Whenever one culture imposes its definition of family on another, nothing good follows, says Peter Choate, a social work professor at Mount Royal University.

“I don’t think we have a single example anywhere in the world where one culture-defining family for another culture has worked,” says Choate.

Take the Blackfoot language, for example, where there is no literal translation for certain family members that exist in western cultures.

“In Siksika, we don’t have a word for auntie or uncle,” says Roy Bear Chief, an elder from Siksika Nation, located southeast of Calgary.

“My late mother’s siblings would be my parents, too. My grandparents and their siblings are my grandparents,” says Bear Chief who is part of a dwindling population still able to speak the Blackfoot language.

“That’s the beauty of still retaining the language, to be able to understand. Because language and culture are tied together,” adds Bear Chief.

Language matters

“There are words and concepts in Blackfoot that in English we can do nothing with,” says Choate, an expert on child intervention issues in Alberta.

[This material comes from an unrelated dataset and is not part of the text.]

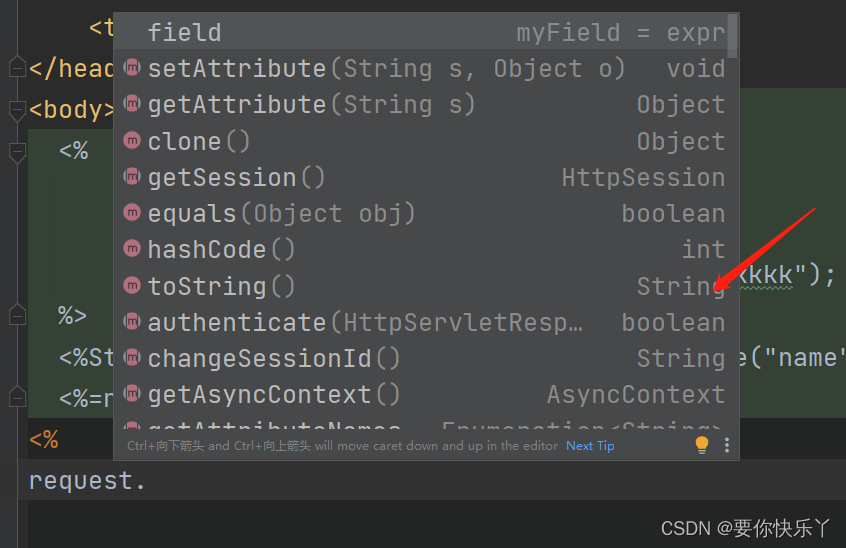Screen dimensions: 846x548
Task: Collapse the body tag fold marker in the gutter
Action: [x=16, y=108]
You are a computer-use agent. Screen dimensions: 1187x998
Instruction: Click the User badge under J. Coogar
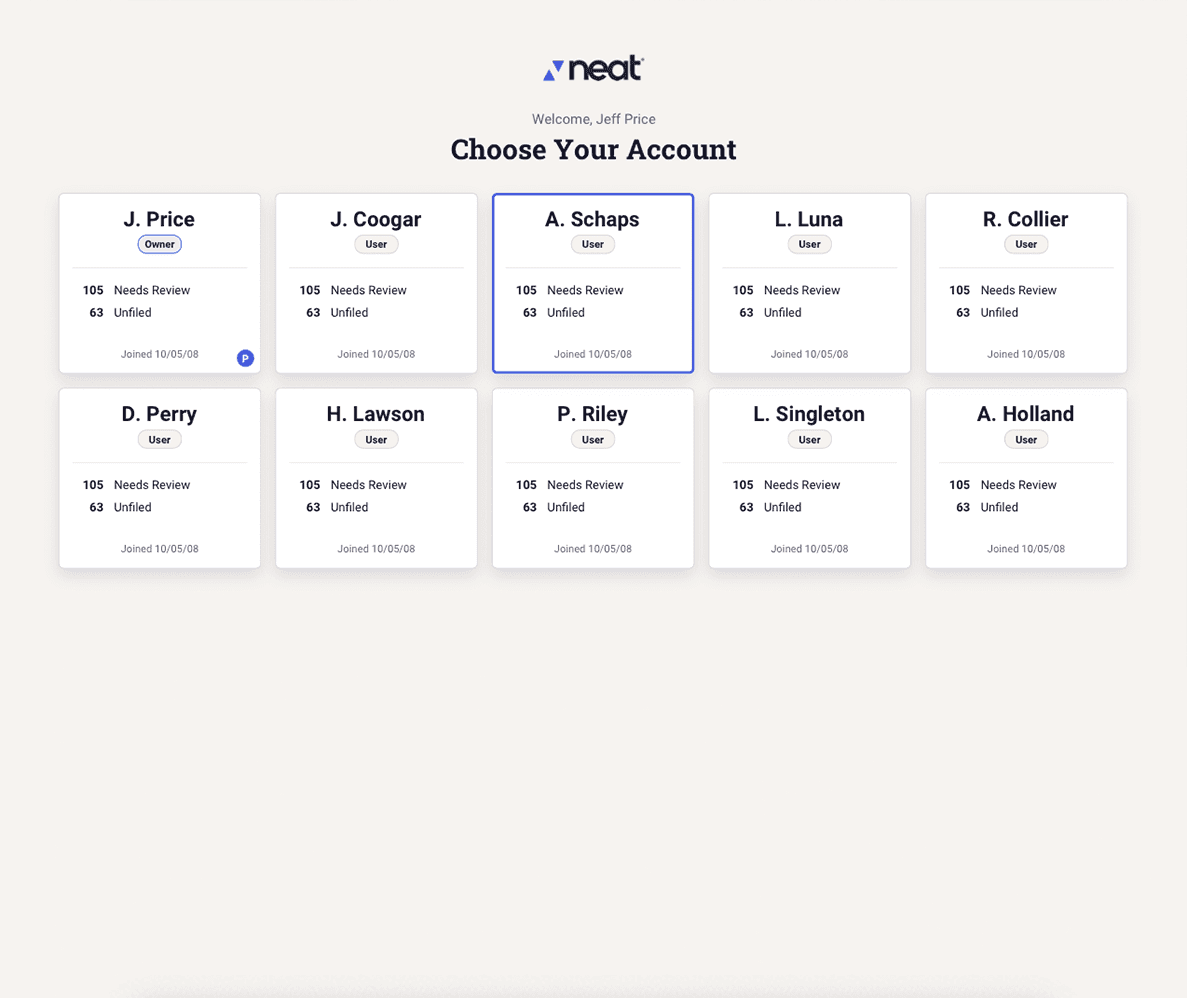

Choate adds that without direct English translations for Indigenous languages such as the Blackfoot language, public institutions resort to using English terms, which impose concepts on Indigenous people that do not exist.

ROY PULL QUOTE

Bear Chief agrees, “I don’t look at it as [if] my mother’s brother is my uncle, my mother’s sister is my auntie. There’s no such thing.”

Bear Chief also adds that using a western model to determine kinship doesn’t work.     

The issue is exacerbated when children are taken from their families and from their communities, it removes them from their language and culture.

“Start injecting the language and the culture back into the young people. Because once you have that, then you have the identity.”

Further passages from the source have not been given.